• Saved data entries:
- Opening Delimiter -

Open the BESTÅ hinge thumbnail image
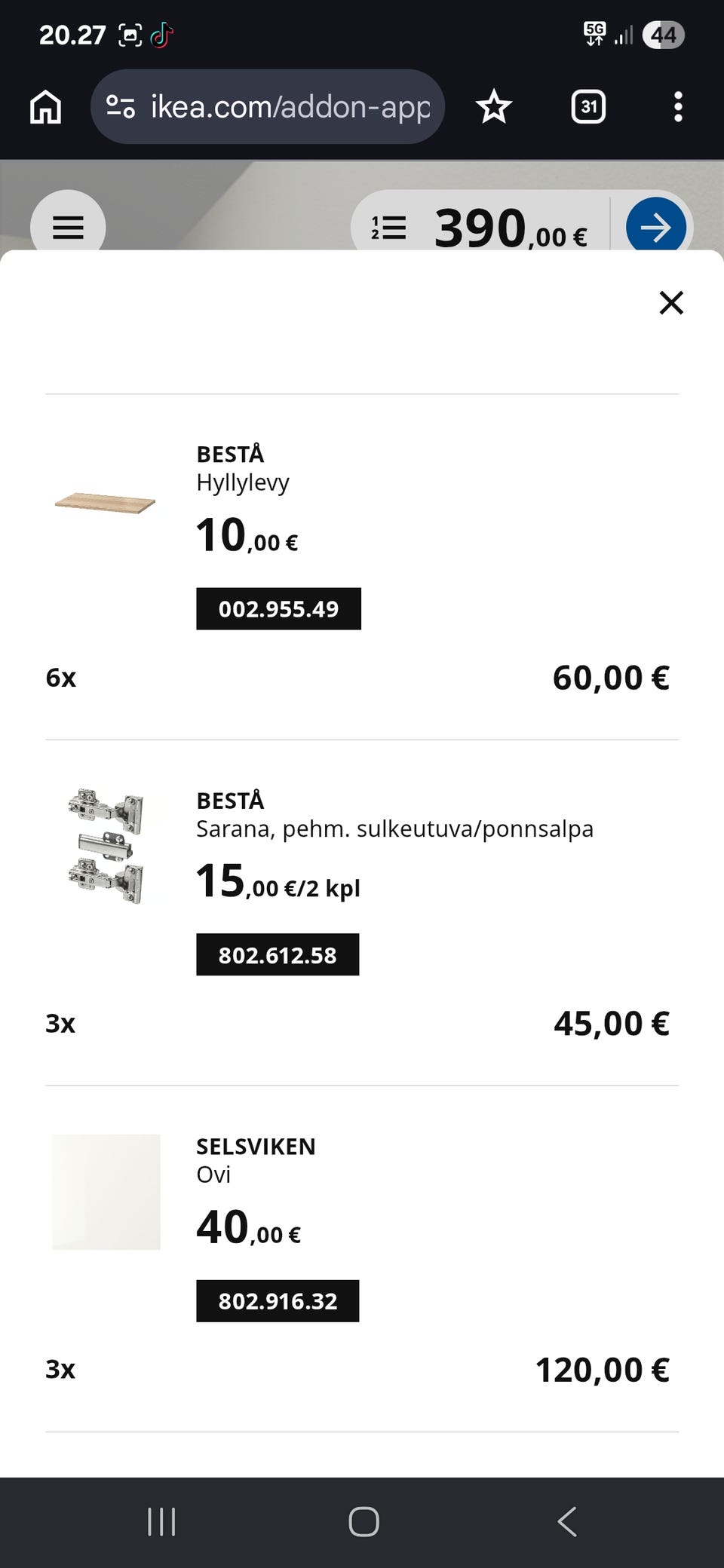Screen dimensions: 724x1568 pyautogui.click(x=106, y=846)
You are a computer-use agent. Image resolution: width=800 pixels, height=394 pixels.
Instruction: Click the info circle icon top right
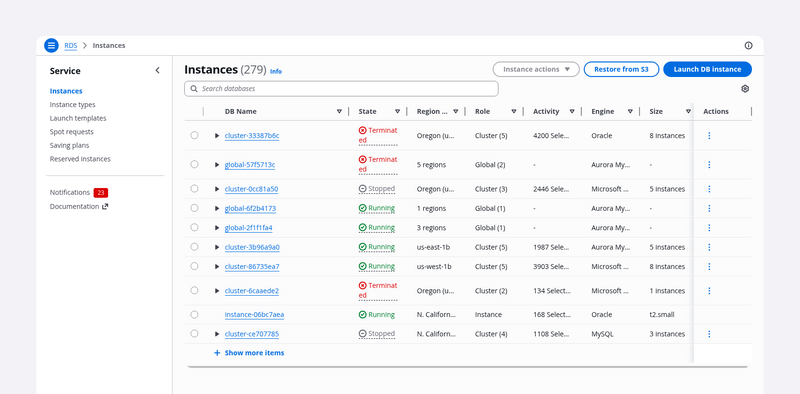(x=748, y=45)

- Closing Delimiter -

• Work request:
Each entry above must be repeated word for word, minus its images.

• Task response:
Open the BESTÅ hinge thumbnail image
Screen dimensions: 724x1568 pyautogui.click(x=106, y=846)
You are a computer-use agent. Image resolution: width=800 pixels, height=394 pixels.
Instruction: Click the info circle icon top right
(x=748, y=45)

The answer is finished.